José Clemente Paz (2 October 1842 – 10 March 1912) was an Argentine politician, diplomat and journalist, founder of La Prensa.

==Life==
Paz was born in Buenos Aires and started his education in that city but was forced to move to Rosario due to the civil war fought in Argentina. In July 1859 the Buenos Aires squadron of Admiral Murature was attempting to pass Rosario on the river. Paz, just 16 years old, approached the Rosario positions and shouted, "¡Viva Buenos Aires!" at which point the soldiers began to fire on him. Paz saved himself by jumping into the Paraná River and swimming to the Buenos Aires ships, thus returning to the city of his birth.

In Buenos Aires Paz enlisted in the Buenos Aires forces commanded by Bartolomé Mitre and in 1860 he distinguished himself at his young age at the Battle of Pavón. At the end of the war he decided to enter politics, and worked for the party of Adolfo Alsina and began studies in law. In 1865, during the War of the Triple Alliance, he founded the Society for the Protection of Invalids, a corps of nurses to treat the injured that arrived at the Port of Buenos Aires and move them to the Hospice for Invalids, also founded by Paz. To pay for the costs of these organisations, he set up a newspaper, El inválido argentino. On 18 October 1869 he founded La Prensa.

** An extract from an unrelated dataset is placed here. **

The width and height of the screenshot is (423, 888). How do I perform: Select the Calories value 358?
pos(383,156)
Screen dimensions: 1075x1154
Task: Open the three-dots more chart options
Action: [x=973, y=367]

In 1871, Paz decided to organise a charity to help those suffering from yellow fever. That year the newspaper's chief reporter fell sick with yellow fever and Paz had him cared for at his own house.

In the 1874 revolution, Paz found himself on the side of Mitre once again. He was forced to live in exile in Montevideo, where he completed his studies in law. He returned to Argentina and became a national deputy in 1879. He resigned his seat to become diplomatic representative to Madrid 1883–85, then to Paris 1885–1893.

Paz returned to Argentina to manage the newspaper, and, though he relocated to Monte Carlo in 1900, he commissioned the building of a palace in the Retiro area of Buenos Aires. Designed by French architect Louis Sortais, the Paz Palace was begun in 1902 and completed in 1914. The Palace runs along the south west side of Plaza San Martín in downtown Buenos Aires and, housing over 6,000 m^{2} (65,000 ft^{2}) of space, it remains the largest single house ever built in Argentina. Its construction, however, outlived Paz, who died in Monaco in 1912. He was placed in a grand mausoleum in La Recoleta Cemetery, with a sculpture by French artist Jules-Felix Coutan.

Paz was featured on an Argentinian post stamp.